State road crews have been installing what looks like a glass window on a busy stretch of Interstate 30 in Dallas.
The see-through sound barrier includes roughly 2,400 linear feet of the plastic that runs from North Edgefield to Sylvan avenues.
"It looks like an ice hockey rink," Mitchell said. "I was very surprised to see these big plastic walls."
The Texas Department of Transportation wants to test the durability of the plastic and its effectiveness at reducing noise, spokesman Tony Hartzel said.
The $900,000 pilot project was approved by the government but state money is paying for it. Because it is the first of its kind in Texas, the department will keep tabs on the price of maintaining the barrier as part of a cost-efficiency study, Hartzel said.
Nearby residents just hope the barrier works.
Stevens, who lives just yards from I-30, said the noise was almost unbearable when he first moved into his home.

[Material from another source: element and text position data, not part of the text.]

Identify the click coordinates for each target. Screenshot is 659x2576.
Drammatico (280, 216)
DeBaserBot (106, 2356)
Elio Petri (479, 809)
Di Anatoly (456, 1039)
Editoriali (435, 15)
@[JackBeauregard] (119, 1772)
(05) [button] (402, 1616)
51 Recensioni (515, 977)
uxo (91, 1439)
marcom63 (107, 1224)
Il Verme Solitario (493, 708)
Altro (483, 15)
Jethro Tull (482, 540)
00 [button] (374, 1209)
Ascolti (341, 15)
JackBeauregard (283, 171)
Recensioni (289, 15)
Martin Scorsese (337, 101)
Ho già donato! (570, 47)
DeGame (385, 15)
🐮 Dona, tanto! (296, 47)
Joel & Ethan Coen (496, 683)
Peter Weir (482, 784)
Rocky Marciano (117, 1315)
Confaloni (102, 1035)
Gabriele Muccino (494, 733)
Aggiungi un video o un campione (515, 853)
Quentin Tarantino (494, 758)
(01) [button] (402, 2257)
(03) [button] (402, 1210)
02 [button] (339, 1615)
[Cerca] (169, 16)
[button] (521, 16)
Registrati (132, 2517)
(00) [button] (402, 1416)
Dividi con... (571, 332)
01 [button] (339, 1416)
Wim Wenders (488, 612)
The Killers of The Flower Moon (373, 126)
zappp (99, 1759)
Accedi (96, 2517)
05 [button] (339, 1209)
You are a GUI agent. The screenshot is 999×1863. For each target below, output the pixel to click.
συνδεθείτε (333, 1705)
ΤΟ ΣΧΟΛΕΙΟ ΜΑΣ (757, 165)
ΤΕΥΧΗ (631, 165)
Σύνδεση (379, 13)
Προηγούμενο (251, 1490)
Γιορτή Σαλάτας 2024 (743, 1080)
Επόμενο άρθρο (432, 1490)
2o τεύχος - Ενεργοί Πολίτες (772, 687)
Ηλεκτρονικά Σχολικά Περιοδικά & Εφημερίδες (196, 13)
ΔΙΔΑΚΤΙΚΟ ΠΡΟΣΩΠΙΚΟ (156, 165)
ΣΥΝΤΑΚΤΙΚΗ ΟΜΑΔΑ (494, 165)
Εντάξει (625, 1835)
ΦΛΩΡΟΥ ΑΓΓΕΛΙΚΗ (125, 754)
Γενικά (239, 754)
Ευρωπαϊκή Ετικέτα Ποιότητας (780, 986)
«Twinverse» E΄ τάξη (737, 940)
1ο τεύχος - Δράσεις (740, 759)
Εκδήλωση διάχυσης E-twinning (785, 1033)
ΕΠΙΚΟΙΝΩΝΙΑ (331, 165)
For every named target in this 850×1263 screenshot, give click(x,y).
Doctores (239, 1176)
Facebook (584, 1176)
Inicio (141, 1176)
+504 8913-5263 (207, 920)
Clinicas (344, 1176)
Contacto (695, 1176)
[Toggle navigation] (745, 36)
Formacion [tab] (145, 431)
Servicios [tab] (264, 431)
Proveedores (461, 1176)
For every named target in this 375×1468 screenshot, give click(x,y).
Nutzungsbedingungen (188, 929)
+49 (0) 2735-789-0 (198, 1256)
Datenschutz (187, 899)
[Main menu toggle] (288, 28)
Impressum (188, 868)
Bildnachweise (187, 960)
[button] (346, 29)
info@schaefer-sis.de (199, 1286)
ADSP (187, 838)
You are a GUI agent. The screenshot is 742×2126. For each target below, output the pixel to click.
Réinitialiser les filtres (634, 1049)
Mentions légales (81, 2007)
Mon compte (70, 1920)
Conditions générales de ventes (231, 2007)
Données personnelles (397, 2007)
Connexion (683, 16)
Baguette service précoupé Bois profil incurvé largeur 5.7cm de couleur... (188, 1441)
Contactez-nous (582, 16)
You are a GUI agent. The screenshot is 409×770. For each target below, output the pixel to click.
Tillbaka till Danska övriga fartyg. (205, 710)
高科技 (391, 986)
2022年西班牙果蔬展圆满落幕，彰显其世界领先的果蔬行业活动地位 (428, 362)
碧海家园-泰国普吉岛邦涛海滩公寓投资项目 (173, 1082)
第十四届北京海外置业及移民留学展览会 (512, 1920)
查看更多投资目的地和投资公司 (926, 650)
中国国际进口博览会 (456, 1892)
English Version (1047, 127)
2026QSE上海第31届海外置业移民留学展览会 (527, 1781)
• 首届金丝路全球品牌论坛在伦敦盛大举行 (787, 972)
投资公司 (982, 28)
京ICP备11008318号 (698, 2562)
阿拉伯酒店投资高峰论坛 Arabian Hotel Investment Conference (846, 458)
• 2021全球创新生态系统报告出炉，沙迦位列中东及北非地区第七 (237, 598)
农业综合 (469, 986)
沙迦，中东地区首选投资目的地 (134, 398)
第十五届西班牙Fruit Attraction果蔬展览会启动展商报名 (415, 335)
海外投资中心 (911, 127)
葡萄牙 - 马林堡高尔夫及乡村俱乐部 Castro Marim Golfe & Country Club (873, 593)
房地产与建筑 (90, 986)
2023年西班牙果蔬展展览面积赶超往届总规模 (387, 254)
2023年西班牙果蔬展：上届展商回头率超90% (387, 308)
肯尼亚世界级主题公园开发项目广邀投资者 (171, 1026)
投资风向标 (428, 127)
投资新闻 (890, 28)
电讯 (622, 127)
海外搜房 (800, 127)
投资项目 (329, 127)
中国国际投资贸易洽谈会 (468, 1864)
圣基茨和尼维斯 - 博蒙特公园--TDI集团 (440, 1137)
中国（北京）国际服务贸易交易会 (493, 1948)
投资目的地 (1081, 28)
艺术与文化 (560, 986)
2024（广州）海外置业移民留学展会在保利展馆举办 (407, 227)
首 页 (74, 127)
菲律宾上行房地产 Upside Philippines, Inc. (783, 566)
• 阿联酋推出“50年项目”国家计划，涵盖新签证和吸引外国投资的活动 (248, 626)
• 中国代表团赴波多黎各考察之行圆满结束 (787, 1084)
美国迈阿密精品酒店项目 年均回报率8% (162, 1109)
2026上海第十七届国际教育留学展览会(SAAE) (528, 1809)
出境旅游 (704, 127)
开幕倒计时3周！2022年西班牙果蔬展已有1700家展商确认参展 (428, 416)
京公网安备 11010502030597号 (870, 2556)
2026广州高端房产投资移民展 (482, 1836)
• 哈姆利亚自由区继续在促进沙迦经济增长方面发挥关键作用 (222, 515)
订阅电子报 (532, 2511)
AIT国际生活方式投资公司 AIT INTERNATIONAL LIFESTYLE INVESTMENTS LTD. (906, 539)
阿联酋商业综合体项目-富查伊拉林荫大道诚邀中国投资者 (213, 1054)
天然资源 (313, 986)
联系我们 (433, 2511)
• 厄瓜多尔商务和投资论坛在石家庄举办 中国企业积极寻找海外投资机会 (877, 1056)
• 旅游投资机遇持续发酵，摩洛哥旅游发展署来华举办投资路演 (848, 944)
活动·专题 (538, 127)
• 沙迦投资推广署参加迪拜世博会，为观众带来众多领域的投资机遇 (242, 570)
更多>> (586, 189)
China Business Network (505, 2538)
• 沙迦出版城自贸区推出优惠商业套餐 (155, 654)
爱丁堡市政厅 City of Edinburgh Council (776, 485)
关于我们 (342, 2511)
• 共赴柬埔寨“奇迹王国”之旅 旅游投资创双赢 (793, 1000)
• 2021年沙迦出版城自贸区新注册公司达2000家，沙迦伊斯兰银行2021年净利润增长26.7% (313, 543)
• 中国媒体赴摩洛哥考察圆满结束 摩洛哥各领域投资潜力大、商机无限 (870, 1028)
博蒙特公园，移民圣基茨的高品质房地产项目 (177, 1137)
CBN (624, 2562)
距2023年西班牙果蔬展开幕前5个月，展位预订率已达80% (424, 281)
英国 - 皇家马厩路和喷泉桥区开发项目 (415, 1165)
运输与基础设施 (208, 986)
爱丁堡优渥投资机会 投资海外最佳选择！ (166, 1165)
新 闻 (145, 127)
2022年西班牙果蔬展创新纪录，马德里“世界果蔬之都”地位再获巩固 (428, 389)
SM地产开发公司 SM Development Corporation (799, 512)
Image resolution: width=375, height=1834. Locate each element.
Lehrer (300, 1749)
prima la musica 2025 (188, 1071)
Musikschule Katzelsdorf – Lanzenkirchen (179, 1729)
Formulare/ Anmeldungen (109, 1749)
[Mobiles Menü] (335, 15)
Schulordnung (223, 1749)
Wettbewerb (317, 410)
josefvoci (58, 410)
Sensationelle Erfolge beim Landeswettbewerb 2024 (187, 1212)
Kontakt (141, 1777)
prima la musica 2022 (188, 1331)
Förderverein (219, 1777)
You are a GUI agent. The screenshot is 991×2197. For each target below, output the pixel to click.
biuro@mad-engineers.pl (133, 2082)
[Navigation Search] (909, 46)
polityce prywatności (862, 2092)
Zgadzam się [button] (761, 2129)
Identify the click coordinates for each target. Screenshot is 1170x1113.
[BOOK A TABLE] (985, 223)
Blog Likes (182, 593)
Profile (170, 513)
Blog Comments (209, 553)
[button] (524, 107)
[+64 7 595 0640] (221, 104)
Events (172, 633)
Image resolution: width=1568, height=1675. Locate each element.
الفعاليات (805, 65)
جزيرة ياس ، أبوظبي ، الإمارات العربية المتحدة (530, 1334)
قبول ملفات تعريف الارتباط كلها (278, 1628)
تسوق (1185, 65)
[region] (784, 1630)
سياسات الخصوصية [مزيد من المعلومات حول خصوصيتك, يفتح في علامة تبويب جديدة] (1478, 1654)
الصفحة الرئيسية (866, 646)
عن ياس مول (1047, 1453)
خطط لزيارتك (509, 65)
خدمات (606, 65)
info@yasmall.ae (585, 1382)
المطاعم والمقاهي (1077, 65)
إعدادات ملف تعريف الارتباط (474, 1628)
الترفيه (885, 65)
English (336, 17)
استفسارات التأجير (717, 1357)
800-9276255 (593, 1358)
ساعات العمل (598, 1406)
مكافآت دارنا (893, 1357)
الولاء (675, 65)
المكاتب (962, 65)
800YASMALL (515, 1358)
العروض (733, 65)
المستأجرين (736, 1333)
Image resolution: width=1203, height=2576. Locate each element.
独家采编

"It took us two months to be able to sleep and sort of get used to it, where it's white noise," he said.
Stevens said his family hears all the noise from wrecks, big trucks and loud cars and bikes on that stretch of I-30.
In the three years he's been in his house, TxDOT has tried several different methods to quiet the noise, from material on the road to different barriers, he said.
"If this doesn't reduce the noise -- they have their standards -- we'd like them to try the fourth thing and then the fifth," Stevens said. "We just want to be the guinea pig until they find something that is the miracle cure."
TxDOT crews should finish installing the barrier in a few weeks.